■ Exercise data
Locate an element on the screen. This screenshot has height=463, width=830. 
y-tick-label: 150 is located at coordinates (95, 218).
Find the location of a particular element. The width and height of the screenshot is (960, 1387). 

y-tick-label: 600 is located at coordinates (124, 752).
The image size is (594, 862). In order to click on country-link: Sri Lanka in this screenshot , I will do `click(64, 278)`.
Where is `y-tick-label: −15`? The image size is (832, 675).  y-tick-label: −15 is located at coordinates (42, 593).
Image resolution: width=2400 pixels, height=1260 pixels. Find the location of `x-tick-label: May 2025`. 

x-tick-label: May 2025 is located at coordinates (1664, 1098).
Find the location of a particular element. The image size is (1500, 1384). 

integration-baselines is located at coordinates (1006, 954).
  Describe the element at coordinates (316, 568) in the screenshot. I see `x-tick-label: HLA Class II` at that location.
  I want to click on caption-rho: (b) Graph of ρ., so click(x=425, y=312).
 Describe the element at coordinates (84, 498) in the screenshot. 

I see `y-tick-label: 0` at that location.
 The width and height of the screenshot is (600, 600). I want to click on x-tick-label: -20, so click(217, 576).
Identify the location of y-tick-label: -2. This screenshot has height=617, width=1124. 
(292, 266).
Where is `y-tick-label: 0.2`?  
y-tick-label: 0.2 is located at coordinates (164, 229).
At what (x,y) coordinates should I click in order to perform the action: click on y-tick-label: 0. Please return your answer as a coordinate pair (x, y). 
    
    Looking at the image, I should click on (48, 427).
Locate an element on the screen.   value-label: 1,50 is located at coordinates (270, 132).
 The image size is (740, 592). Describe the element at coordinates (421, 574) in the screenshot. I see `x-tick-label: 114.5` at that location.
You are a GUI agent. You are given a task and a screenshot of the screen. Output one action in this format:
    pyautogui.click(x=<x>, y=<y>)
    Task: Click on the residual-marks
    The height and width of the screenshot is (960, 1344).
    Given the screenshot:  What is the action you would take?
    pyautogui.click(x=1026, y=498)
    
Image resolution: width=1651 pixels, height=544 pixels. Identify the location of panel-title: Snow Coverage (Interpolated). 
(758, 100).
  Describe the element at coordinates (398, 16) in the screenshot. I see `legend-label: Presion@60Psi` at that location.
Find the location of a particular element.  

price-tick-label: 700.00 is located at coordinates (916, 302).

■ Exercise goal
Reproduce every one of the entries above verbatim, keeping each line unchanged and in its original order.

■ Reply to the task
Locate an element on the screen. This screenshot has height=463, width=830. 
y-tick-label: 150 is located at coordinates (95, 218).
Find the location of a particular element. The width and height of the screenshot is (960, 1387). 

y-tick-label: 600 is located at coordinates (124, 752).
The image size is (594, 862). In order to click on country-link: Sri Lanka in this screenshot , I will do `click(64, 278)`.
Where is `y-tick-label: −15`? The image size is (832, 675).  y-tick-label: −15 is located at coordinates (42, 593).
Image resolution: width=2400 pixels, height=1260 pixels. Find the location of `x-tick-label: May 2025`. 

x-tick-label: May 2025 is located at coordinates (1664, 1098).
Find the location of a particular element. The image size is (1500, 1384). 

integration-baselines is located at coordinates (1006, 954).
  Describe the element at coordinates (316, 568) in the screenshot. I see `x-tick-label: HLA Class II` at that location.
  I want to click on caption-rho: (b) Graph of ρ., so click(x=425, y=312).
 Describe the element at coordinates (84, 498) in the screenshot. 

I see `y-tick-label: 0` at that location.
 The width and height of the screenshot is (600, 600). I want to click on x-tick-label: -20, so click(217, 576).
Identify the location of y-tick-label: -2. This screenshot has height=617, width=1124. 
(292, 266).
Where is `y-tick-label: 0.2`?  
y-tick-label: 0.2 is located at coordinates (164, 229).
At what (x,y) coordinates should I click in order to perform the action: click on y-tick-label: 0. Please return your answer as a coordinate pair (x, y). 
    
    Looking at the image, I should click on (48, 427).
Locate an element on the screen.   value-label: 1,50 is located at coordinates (270, 132).
 The image size is (740, 592). Describe the element at coordinates (421, 574) in the screenshot. I see `x-tick-label: 114.5` at that location.
You are a GUI agent. You are given a task and a screenshot of the screen. Output one action in this format:
    pyautogui.click(x=<x>, y=<y>)
    Task: Click on the residual-marks
    The height and width of the screenshot is (960, 1344).
    Given the screenshot:  What is the action you would take?
    pyautogui.click(x=1026, y=498)
    
Image resolution: width=1651 pixels, height=544 pixels. Identify the location of panel-title: Snow Coverage (Interpolated). 
(758, 100).
  Describe the element at coordinates (398, 16) in the screenshot. I see `legend-label: Presion@60Psi` at that location.
Find the location of a particular element.  

price-tick-label: 700.00 is located at coordinates (916, 302).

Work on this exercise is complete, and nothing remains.